Everything from the line containing "Click the Components tab in Tree view" to the end of the records must be restated word for word, and nothing else.

START Provided data

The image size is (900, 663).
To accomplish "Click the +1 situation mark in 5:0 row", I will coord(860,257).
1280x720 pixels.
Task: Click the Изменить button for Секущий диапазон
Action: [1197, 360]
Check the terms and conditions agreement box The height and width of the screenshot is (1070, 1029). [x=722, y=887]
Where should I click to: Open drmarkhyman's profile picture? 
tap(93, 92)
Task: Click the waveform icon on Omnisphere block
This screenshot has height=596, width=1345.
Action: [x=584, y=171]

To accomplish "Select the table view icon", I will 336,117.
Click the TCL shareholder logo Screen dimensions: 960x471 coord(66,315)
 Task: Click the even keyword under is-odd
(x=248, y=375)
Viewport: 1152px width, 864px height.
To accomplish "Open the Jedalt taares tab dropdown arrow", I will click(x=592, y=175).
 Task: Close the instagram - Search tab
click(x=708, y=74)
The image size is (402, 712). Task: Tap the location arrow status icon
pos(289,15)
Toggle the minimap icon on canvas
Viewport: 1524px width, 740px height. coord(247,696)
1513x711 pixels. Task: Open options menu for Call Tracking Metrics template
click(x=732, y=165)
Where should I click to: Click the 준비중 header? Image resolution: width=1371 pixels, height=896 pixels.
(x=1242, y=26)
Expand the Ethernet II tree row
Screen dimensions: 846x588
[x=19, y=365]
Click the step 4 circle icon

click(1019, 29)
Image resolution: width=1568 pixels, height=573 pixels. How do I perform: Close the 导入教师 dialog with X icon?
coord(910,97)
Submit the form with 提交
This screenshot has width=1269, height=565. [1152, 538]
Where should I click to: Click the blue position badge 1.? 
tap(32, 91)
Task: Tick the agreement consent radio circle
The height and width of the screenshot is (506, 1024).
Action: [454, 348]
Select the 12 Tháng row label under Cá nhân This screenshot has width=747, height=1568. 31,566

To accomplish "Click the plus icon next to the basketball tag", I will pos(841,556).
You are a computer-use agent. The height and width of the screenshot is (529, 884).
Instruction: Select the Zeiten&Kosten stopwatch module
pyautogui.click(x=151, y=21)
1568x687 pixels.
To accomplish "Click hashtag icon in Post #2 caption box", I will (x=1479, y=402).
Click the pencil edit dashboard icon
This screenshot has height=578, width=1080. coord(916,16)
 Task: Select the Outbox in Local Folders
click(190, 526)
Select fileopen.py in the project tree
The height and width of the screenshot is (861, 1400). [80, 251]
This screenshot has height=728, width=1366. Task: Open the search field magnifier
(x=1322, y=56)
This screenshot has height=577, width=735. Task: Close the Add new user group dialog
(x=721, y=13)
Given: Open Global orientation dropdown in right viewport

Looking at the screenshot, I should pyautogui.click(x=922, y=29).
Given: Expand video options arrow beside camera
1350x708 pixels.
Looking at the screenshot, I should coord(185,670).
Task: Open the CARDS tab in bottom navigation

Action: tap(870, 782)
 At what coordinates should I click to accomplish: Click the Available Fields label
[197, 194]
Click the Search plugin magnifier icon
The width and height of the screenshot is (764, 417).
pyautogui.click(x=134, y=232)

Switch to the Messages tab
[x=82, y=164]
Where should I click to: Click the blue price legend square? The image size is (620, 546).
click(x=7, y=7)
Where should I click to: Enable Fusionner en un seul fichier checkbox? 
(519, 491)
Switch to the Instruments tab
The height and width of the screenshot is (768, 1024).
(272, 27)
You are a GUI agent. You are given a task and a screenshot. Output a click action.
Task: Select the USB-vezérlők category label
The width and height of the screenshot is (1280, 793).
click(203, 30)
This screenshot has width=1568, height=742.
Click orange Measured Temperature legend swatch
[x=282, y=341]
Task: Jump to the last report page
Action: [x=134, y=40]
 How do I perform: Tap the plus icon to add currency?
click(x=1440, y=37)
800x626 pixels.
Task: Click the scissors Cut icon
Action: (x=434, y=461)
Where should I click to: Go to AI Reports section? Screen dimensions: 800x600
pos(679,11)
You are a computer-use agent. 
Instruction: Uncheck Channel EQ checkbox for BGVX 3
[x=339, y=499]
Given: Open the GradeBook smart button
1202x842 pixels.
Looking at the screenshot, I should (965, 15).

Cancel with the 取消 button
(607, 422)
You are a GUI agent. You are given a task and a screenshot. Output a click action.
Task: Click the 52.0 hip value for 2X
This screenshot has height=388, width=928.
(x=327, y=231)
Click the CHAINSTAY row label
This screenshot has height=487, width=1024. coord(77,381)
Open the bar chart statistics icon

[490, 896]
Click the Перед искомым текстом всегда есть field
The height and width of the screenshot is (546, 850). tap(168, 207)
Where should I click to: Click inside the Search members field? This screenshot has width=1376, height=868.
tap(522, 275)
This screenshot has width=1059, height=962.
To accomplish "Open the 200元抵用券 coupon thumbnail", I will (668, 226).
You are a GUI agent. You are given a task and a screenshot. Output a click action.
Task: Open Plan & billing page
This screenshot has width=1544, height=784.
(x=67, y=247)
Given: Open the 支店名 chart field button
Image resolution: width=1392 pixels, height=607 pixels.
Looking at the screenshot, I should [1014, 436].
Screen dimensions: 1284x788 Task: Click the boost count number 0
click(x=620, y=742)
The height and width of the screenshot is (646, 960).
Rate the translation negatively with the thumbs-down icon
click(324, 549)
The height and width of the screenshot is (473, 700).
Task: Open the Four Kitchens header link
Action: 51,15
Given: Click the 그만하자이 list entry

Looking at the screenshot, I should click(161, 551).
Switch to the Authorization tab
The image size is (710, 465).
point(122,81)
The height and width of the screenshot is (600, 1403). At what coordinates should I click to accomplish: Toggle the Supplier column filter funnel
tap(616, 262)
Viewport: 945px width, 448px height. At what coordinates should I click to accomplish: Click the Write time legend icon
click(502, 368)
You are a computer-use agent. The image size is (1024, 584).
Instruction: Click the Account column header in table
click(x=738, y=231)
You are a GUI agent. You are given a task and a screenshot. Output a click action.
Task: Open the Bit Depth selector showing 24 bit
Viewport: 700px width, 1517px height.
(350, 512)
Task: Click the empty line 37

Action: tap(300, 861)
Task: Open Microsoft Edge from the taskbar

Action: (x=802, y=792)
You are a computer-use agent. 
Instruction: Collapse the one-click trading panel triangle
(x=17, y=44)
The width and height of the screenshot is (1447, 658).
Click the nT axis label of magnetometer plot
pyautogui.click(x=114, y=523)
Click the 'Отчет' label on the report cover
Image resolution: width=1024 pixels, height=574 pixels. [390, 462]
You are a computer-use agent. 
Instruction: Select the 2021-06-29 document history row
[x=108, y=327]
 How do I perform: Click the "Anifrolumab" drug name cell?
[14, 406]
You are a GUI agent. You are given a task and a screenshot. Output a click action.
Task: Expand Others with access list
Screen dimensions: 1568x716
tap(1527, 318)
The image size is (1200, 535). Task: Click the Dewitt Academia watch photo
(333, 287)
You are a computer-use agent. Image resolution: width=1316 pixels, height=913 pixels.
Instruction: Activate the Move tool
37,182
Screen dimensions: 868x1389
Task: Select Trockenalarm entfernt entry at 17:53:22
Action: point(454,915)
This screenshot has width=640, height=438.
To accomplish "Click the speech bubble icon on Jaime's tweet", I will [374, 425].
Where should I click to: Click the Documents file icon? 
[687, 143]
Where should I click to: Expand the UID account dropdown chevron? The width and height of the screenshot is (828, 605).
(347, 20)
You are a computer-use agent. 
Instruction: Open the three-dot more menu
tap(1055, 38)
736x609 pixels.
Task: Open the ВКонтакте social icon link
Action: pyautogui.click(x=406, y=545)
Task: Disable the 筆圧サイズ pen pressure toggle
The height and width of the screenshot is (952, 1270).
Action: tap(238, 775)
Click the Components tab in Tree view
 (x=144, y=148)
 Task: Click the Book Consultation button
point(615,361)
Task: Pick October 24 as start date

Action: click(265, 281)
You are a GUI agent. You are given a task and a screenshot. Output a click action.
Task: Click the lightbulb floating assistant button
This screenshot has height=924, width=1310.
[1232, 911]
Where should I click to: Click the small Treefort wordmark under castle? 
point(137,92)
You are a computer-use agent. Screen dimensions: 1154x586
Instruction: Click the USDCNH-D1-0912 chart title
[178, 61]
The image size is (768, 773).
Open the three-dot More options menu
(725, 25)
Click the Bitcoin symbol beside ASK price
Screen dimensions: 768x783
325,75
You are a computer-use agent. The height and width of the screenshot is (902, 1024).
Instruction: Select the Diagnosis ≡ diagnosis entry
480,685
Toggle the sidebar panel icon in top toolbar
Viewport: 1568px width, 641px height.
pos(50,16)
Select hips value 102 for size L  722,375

END Provided data

| Exercise solution |
Click the Components tab in Tree view
 (x=144, y=148)
 Task: Click the Book Consultation button
point(615,361)
Task: Pick October 24 as start date

Action: click(265, 281)
You are a GUI agent. You are given a task and a screenshot. Output a click action.
Task: Click the lightbulb floating assistant button
This screenshot has height=924, width=1310.
[1232, 911]
Where should I click to: Click the small Treefort wordmark under castle? 
point(137,92)
You are a computer-use agent. Screen dimensions: 1154x586
Instruction: Click the USDCNH-D1-0912 chart title
[178, 61]
The image size is (768, 773).
Open the three-dot More options menu
(725, 25)
Click the Bitcoin symbol beside ASK price
Screen dimensions: 768x783
325,75
You are a computer-use agent. The height and width of the screenshot is (902, 1024).
Instruction: Select the Diagnosis ≡ diagnosis entry
480,685
Toggle the sidebar panel icon in top toolbar
Viewport: 1568px width, 641px height.
pos(50,16)
Select hips value 102 for size L  722,375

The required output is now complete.